A recently uncovered spear phishing campaign, orchestrated by the PerSwaysion group, targeting 150+ executives across the globe, is a prime example of the growing trend of concerted cyber attacks on CXOs and VIPs. This process of targeted attacks on VIPs is commonly known as Whaling. Whaling tactics are similar to general spear-phishing. But they differ in the fact that it specifically targets high-level and important individuals within an organization.
Threat actors are slowly moving from large-scale, low-value attacks, which target a general population, to small-scale, high-value attacks, which target the key personnel of an organization. Furthermore, the Verizon 2019 Data Breach Report found that senior executives are 12 times more likely to be targets of social incidents, and 9 times more likely to be targets of social breaches. This is because high-profile personnel have exclusive clearances, privileges, and access to:
- Confidential and sensitive information including financials, trade secrets etc.
- Authorize or order other employees in the organization to carry out certain tasks.

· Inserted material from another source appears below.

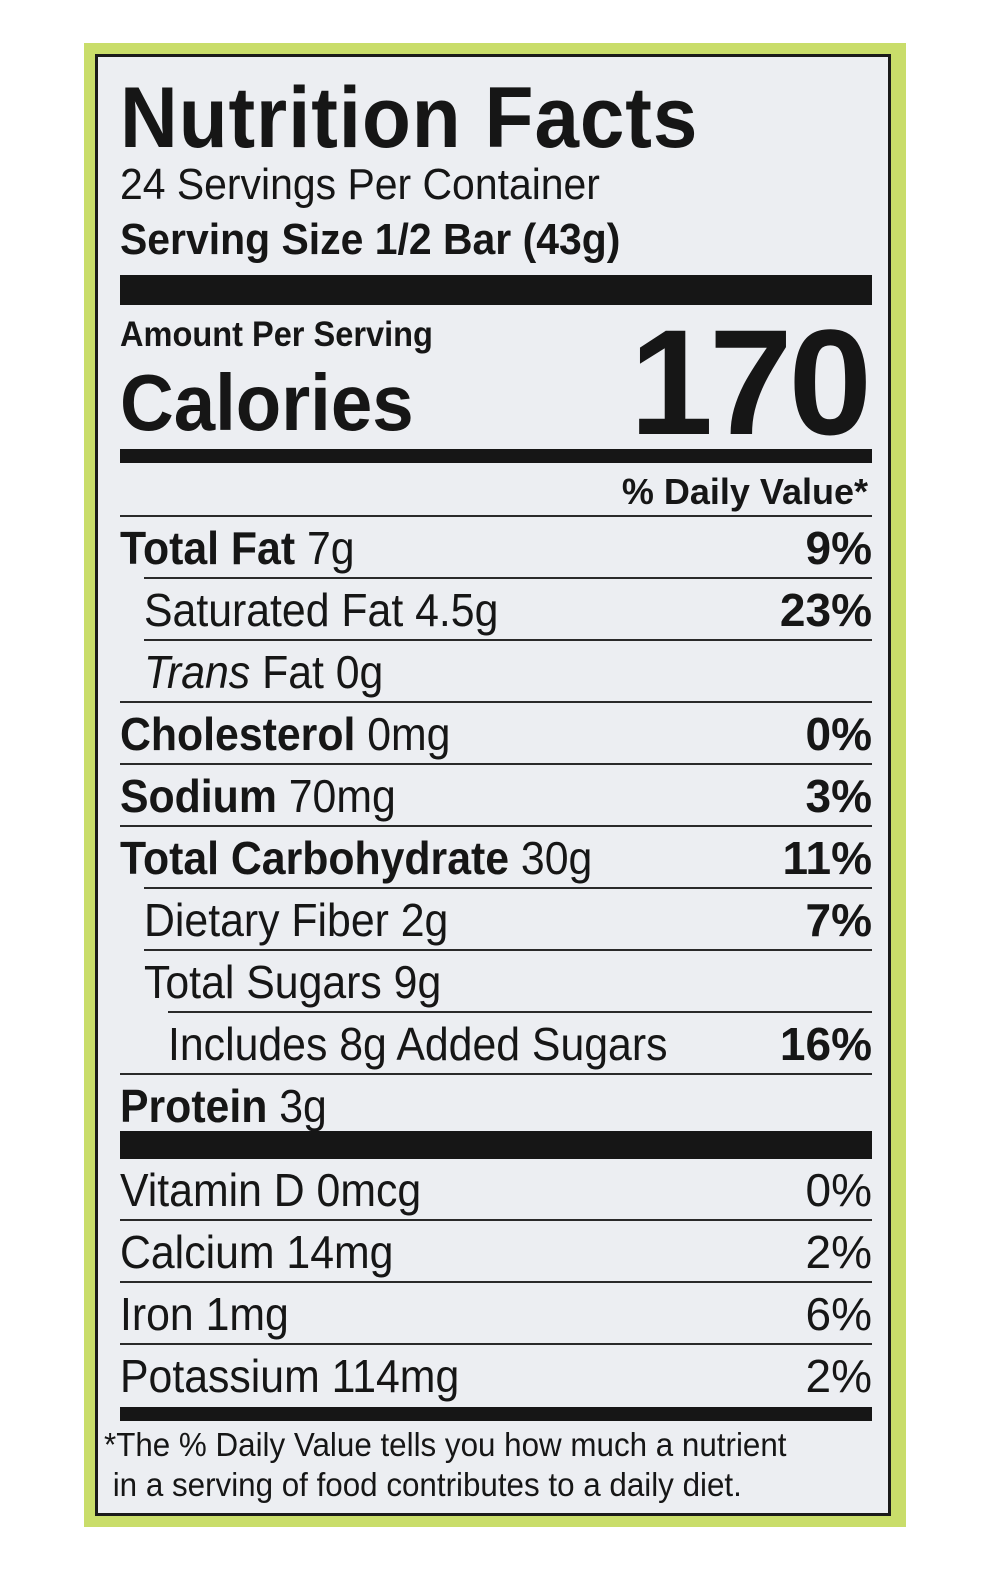 The height and width of the screenshot is (1588, 1000). Describe the element at coordinates (496, 858) in the screenshot. I see `row-total-carbohydrate: Total Carbohydrate 30g 11%` at that location.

- Valuable assets including networks, devices, and facilities.
How do threat actors target C-level executives?
Research and reconnaissance
- To orchestrate a typical attack, threat actors perform extensive reconnaissance and research, to understand an organization’s structure and functions.
- Using this information, they narrow down the list of potential targets and their associates.

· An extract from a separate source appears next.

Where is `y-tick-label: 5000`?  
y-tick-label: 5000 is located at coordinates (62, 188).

- They then collect personal information about the shortlisted VIPs. Most companies publish their executives’ details on social media, news media, and their own websites. Thus, a simple Google search will give the threat actor access to this information. Moreover, the executives themselves have personal accounts on platforms such as Facebook and LinkedIn. And often, the privacy settings on these accounts are lax.
- They further search for exposed account credentials from previous data leaks. Given that most of us, executives being no exception, use the same password for multiple accounts, the exposed credentials can be used to gain access to the executive’s official email account.
Data theft attacks
- Once hackers have obtained access to C-suite executives accounts, through brute-force attacks or other means, they steal valuable information. This may include client lists, customer data, financial data, internal processes, business strategy and plan, and more.
Impersonation attacks
- Threat actors could hijack executives’ social media accounts and post harmful messages. And, this could tarnish the reputation of the executive and their organization.

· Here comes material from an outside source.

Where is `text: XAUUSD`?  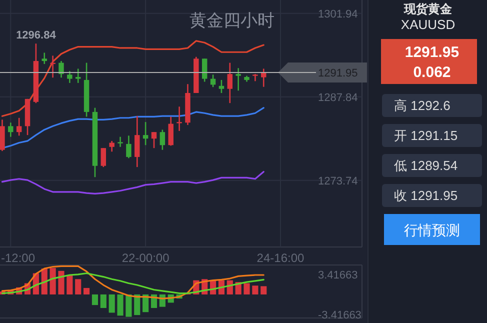
text: XAUUSD is located at coordinates (428, 24).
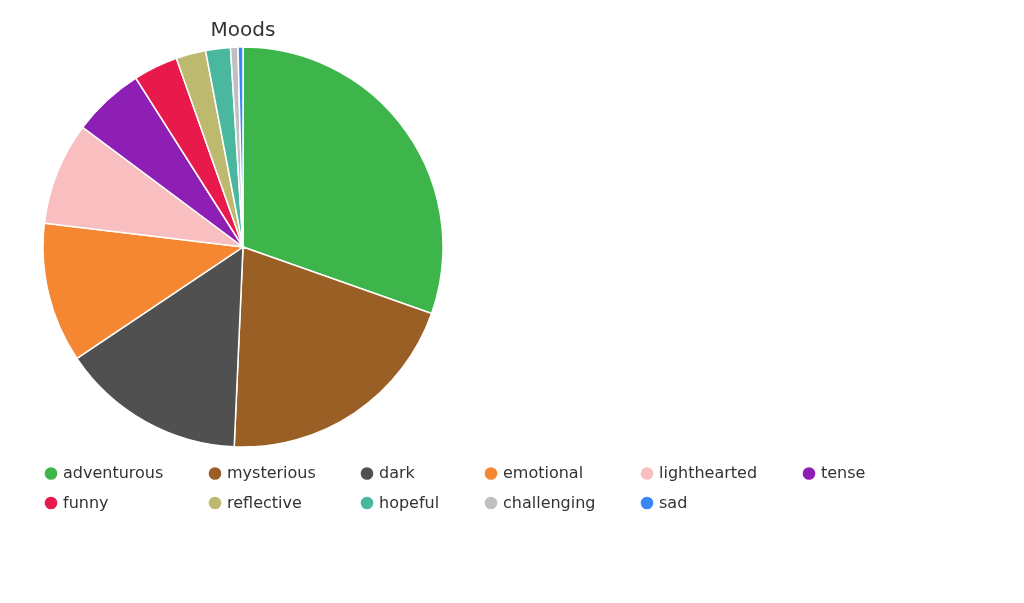 The width and height of the screenshot is (1024, 603). Describe the element at coordinates (243, 29) in the screenshot. I see `chart-title: Moods` at that location.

- Using the email access, threat actors decipher the communication frequencies and styles within the organization. For example: If there is a trail of audit related emails, threat actors can send requests for audit related details in continuation to the ongoing communication.
- If threats actors cannot get access to an executives’ credentials, they create fake email IDs. These email IDs closely resemble one of the executives’ email IDs or that of the HR department or Accounting department. From the fake ID they send an urgent, actionable, and believable email to a C-level executive.
Extended attacks
- Threat actors bank on executives having limited time, or relying on assistants, to read and respond to emails. They also ensure the emails are believable. For this, they add references to the executive’s interests and hobbies, which are gleaned from their social media profiles. The emails usually request the email recipient, who is also an executive or VIP, for sensitive information, wire transfers, or to download an attachment.
- If the recipient falls for the trap, they will end up revealing sensitive information or authorizing someone else to do so. They could also authorize transfers to the fake account details shared by the threat actor. A malicious attachment could drop a malware or ransomware payload in their systems. The recent PerSwaysion campaign used a fake Microsoft Outlook login page, from where they were able to collect 150+ executives’ login credentials. The credentials can be used to orchestrate other attacks or could be sold on the Dark Web, to the highest bidder.
How to protect C-level executives from these attacks?
Given the heightened risk to VIPs, here are a few measures to combat and mitigate threats:
Continuous monitoring
Deploy a real-time monitoring tool that will scour the internet – surface web, deep web, and dark web – for potential threats. A comprehensive SaaS platform such as CloudSEK’s XVigil tracks VIP’s personal email IDs for their presence in past security breaches. Organizations are alerted to such threats immediately, along with other significant details pertaining to the risk.
Review social media presence
Ensure the executives’ social media accounts have the highest level of privacy. Report duplicate accounts and delete dormant accounts on a regular basis.
Multi-layered protection
Enable Multi Factor Authentication (MFA) for all their accounts, including email, company assets and network.
Regular cybersecurity refreshers
Since threat actors are constantly changing and upgrading their whaling tactics and ruses, periodic training will help executives spot and avoid such traps.
An attack on a VIP doesn’t just affect them personally, it also affects their organizations revenue and brand image. Threat actors could gain access to the company’s central database, and steal employee and customer details, and leak them or even sell them. It takes years of painstaking effort to build a company’s brand image, and any damage to this intangible asset can have very serious and far-reaching consequences. Hence it is important to enable processes, and tools such as XVigil, to continuously monitor and protect VIPs and their organizations.